## TASK TO COMPLETE
Pictures aside, write out the data exactly as it reads.

---------------

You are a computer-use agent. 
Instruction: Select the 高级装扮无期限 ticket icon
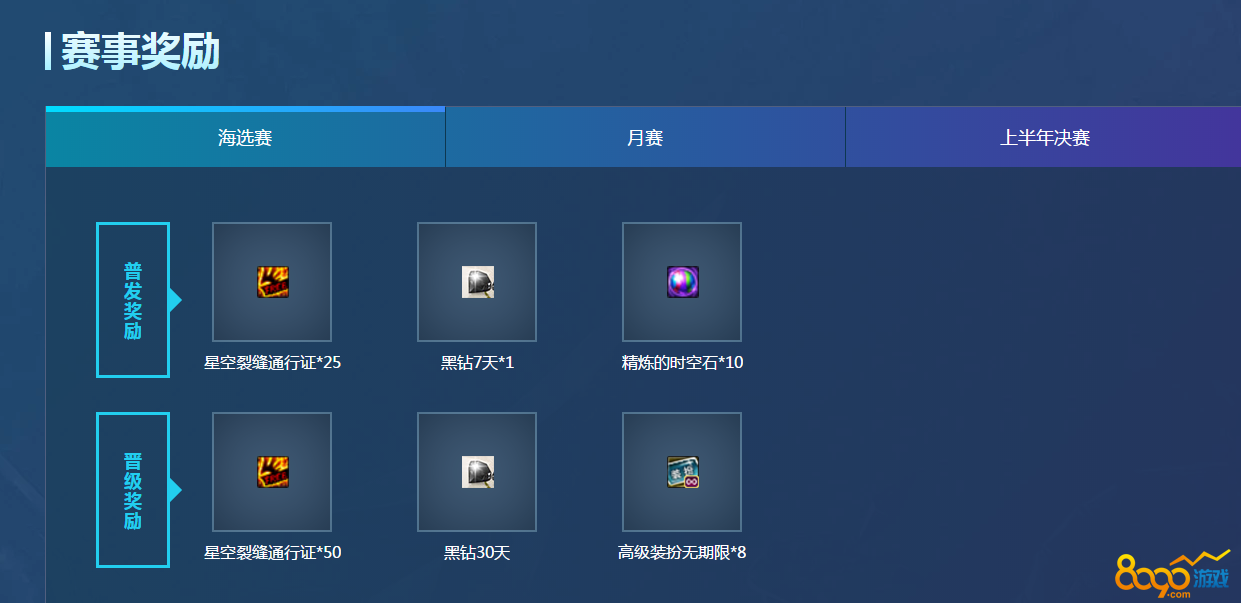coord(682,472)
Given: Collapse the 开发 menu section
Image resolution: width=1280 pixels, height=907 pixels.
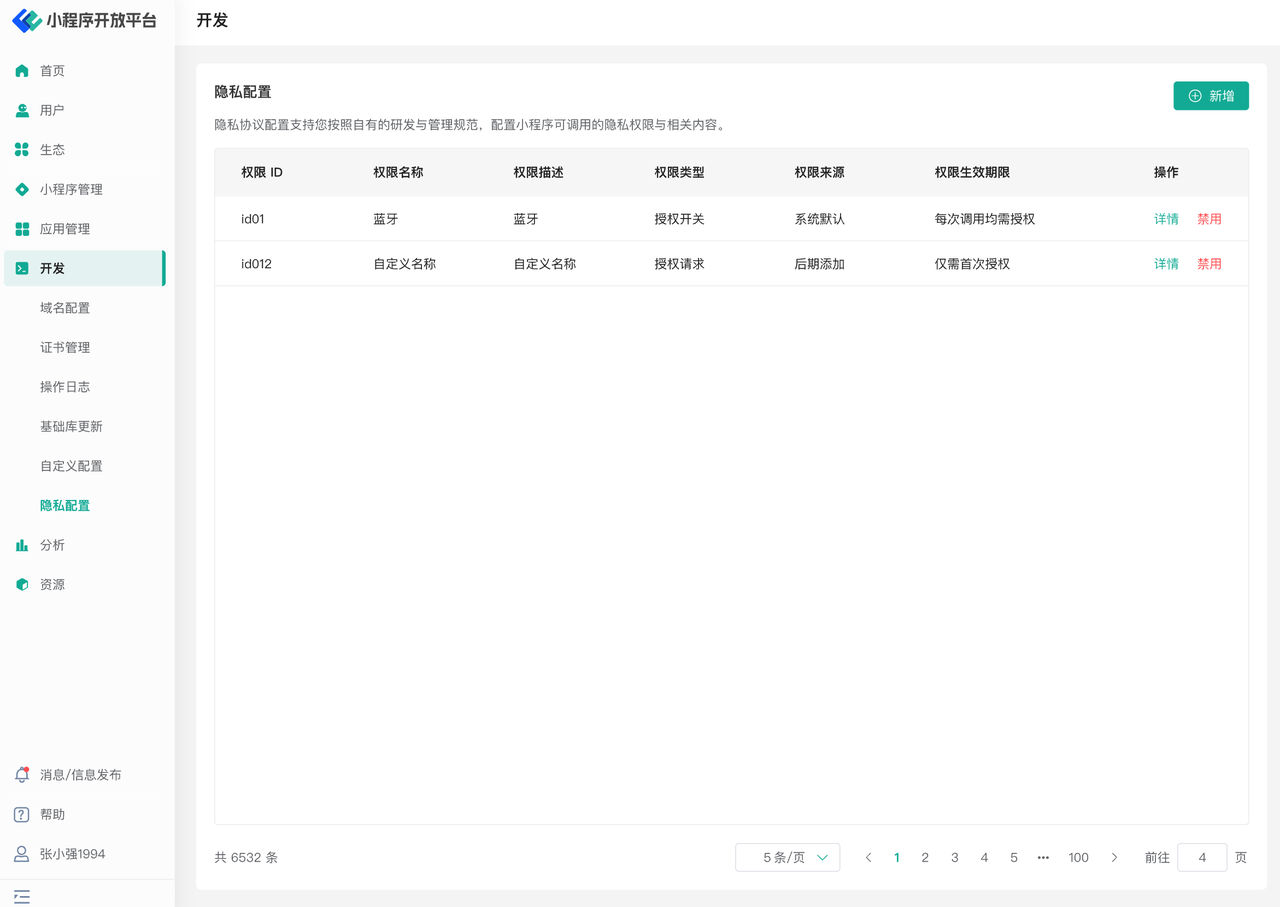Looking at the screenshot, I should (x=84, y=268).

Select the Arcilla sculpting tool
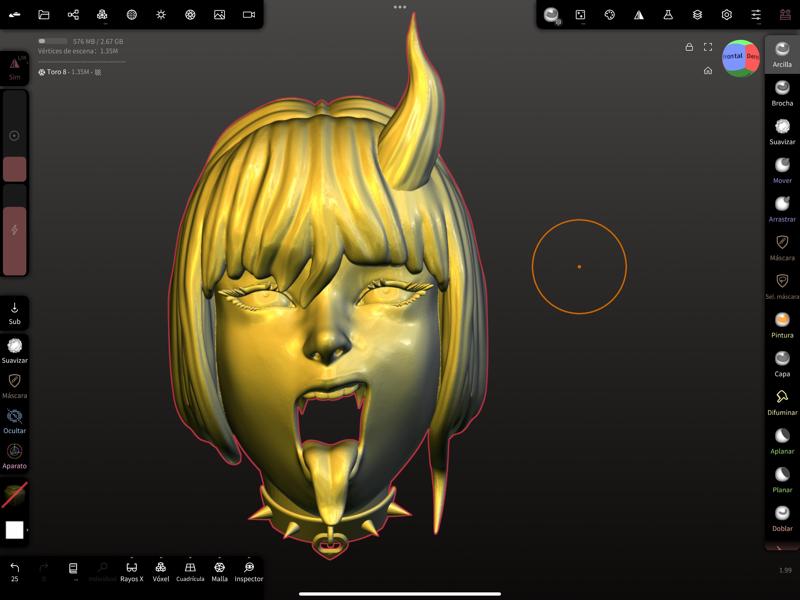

---------------

## SOLUTION TO THE PROBLEM
You are a computer-use agent. 
Instruction: Select the 高级装扮无期限 ticket icon
coord(682,472)
Given: Collapse the 开发 menu section
Image resolution: width=1280 pixels, height=907 pixels.
Looking at the screenshot, I should (x=84, y=268).

Select the Arcilla sculpting tool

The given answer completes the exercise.